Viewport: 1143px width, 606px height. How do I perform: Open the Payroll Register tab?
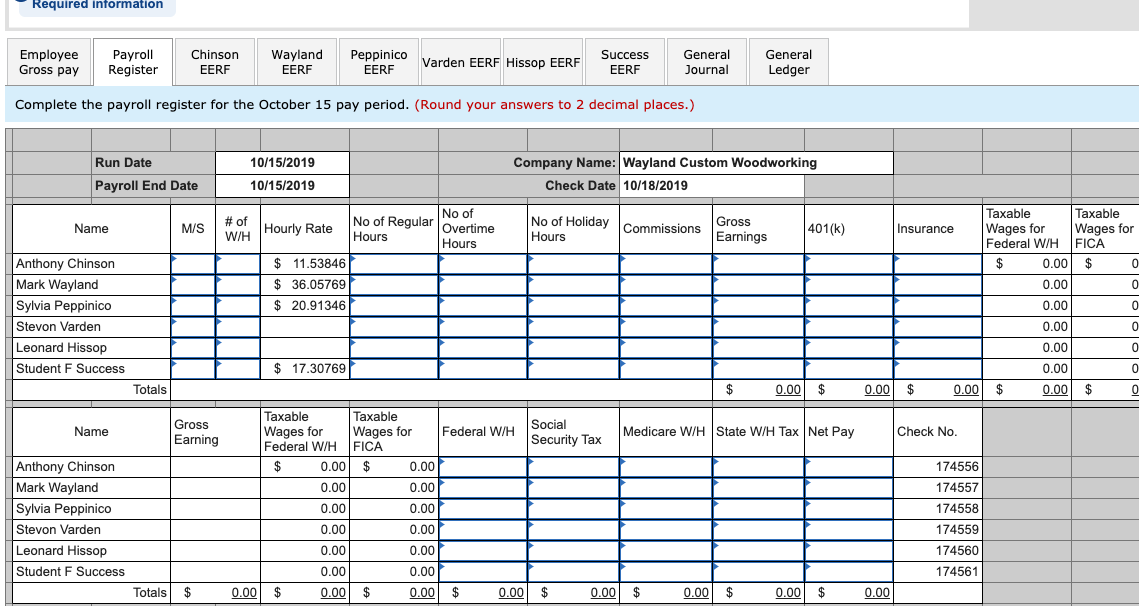pos(132,61)
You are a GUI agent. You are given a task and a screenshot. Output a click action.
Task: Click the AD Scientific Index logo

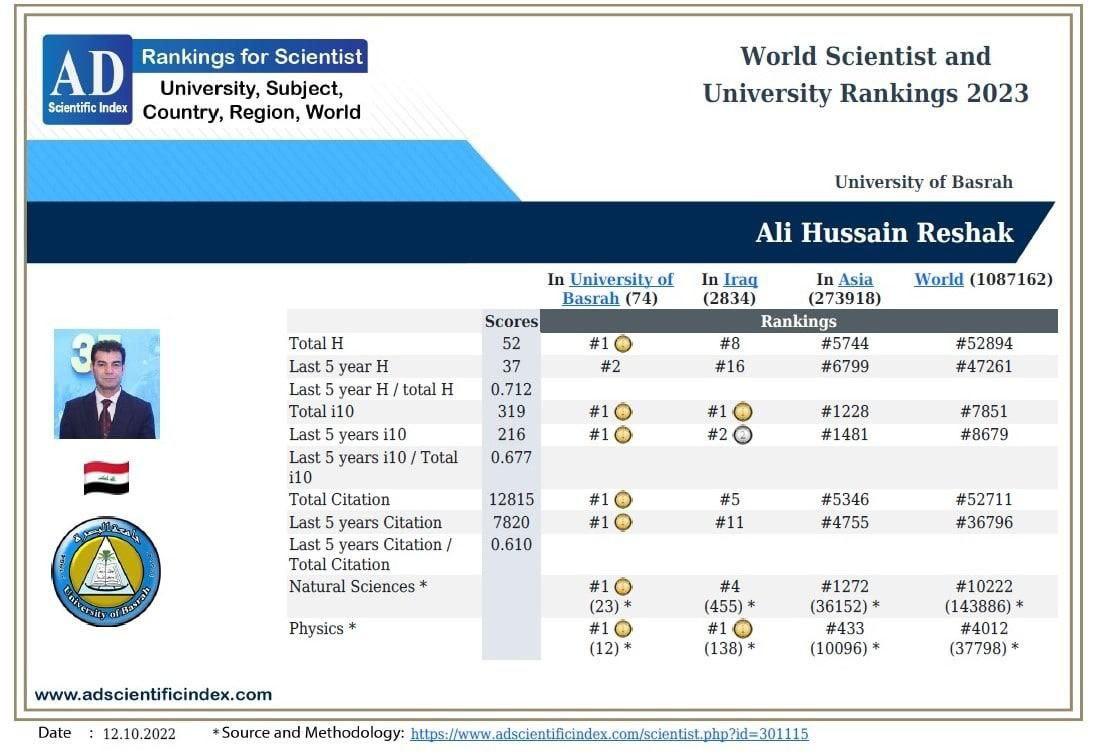[87, 80]
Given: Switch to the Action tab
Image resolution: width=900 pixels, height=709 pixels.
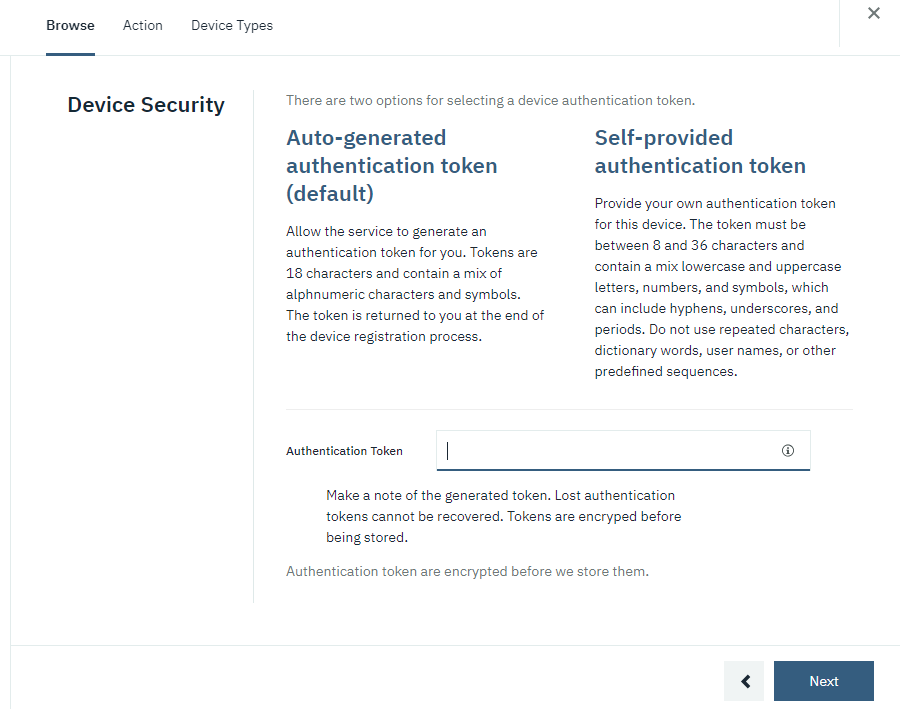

========================================================================

[WHAT NEEDS TO BE DONE]: Word for word, restate every line of the listing, omitting the pictures.

[RESULT OF THE EXERCISE]:
Viewport: 1143px width, 606px height. How do I perform: Open the Payroll Register tab?
pos(132,61)
You are a GUI agent. You are given a task and a screenshot. Output a click action.
Task: Click the AD Scientific Index logo

[87, 80]
Given: Switch to the Action tab
Image resolution: width=900 pixels, height=709 pixels.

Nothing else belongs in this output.